Tuesday, May 10, the Golden State Warriors’ point guard Stephen Curry was named the NBA’s Most Valuable Player for the second year in a row.
As much as the award is deserved, the most noteworthy aspect was that the vote was unanimous. This was unprecedented, as there has never been a unanimous MVP in the history of the National Basketball Association.
This has caused some discussion on whether there should be such a thing as “unanimous” MVP.
The NBA first awarded the MVP award in the 1955-1956 season. Originally, the MVP was decided by the players, but since the ‘80-’81 season, sportswriters and broadcasters in the U.S. and Canada have decided the vote.
Each person votes for first place through fifth place, with a first place vote being worth 10 points.
This means that all 121 voters thought Curry deserved the first place vote. The only players to ever come close to such an achievement were Shaquille O’Neal after leading the Lakers to the championship as well as being the top scorer in the league, and Lebron James in 2013 when he lead the Miami Heat to their second consecutive championship against the San Antonio Spurs. Both Shaq and Lebron were short by only one vote.
Some have argued that there should never be a unanimous MVP, as doing so would ruin the purity of the game.
Most famously, Ken Griffey Jr. was not voted unanimously for this reason in Major League Baseball. It was argued that he was guaranteed to get MVP, so the vote should have gone to someone else.

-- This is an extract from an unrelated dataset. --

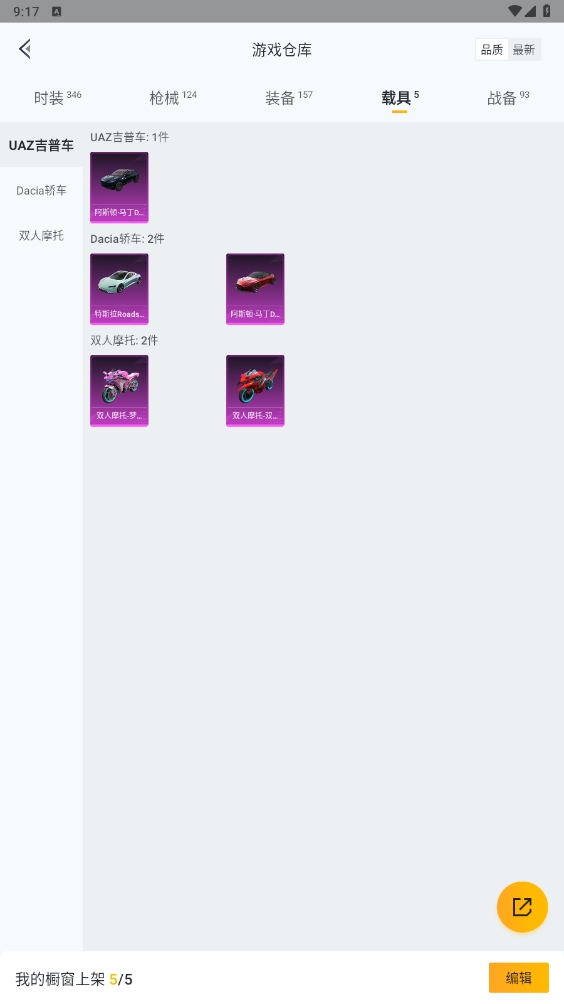564x1004 pixels.
Task: Open the Tesla Roadster Dacia skin
Action: pyautogui.click(x=119, y=289)

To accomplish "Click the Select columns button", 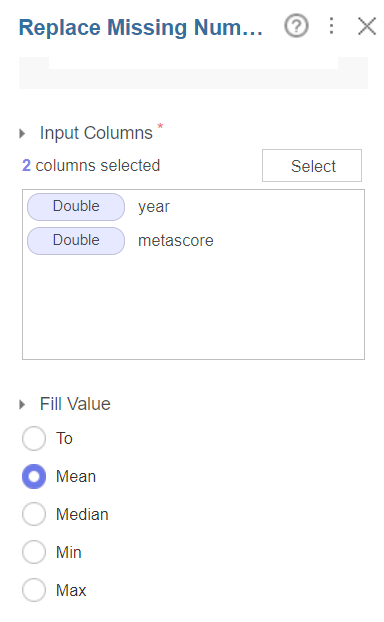I will pyautogui.click(x=312, y=165).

But regardless of any “purity” of the game, I believe unanimous MVP should be allowed to happen. Nothing should bar a player from receiving their due praise if they are deserving of it. And Steph Curry has proved he is more than deserving of being the unanimous MVP.
He helped lead Golden State to their first championship in 40 years against a Lebron-led Cleveland Cavaliers.

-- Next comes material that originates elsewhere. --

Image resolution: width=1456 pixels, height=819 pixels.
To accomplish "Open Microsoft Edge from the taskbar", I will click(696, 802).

During the 2012-13 NBA season, Curry set the regular season record for three-pointers with 272. He then surpassed that record in 2014-15 with 286 and then again this season with 402. He didn’t just beat his own record; he demolished it.
Additionally, he and Klay Thompson set the NBA combined three-pointer record with 484 in 2013-14 and broke it in the two years after that, raising the record to 525 and then to 678.

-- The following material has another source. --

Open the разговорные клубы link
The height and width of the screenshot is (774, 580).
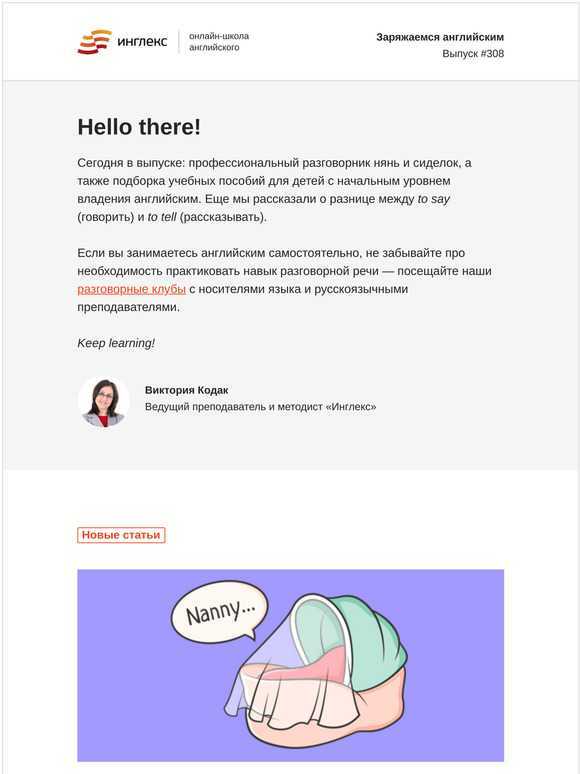(131, 289)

He leads the league in scoring and is a member of the 50-40-90 club. For those who do not know, this means that Curry had a field goal percentage of at least 50 percent (a field goal is any shot in basketball that is not a free throw), landed at least 40 percent of his three-pointers and has a 90 percent free throw percentage.
Not only that, Curry led the Warriors to a regular season win-loss record of 63-9. This was the most wins in a season in NBA history. The previous record of 62-10 had been set by Michael Jordan and his legendary Chicago Bulls.
Curry has already proven himself to be the greatest shooter in NBA history and one of the greatest of all time. There is an active discussion on whether he is the greatest of all time, above Kobe, Lebron and even Jordan.
Curry proved he was the MVP this season, and his stats have only proven he was the unanimous MVP. Calling someone a unanimous MVP doesn’t dilute the game in any way; it merely bestows the recognition a player deserves.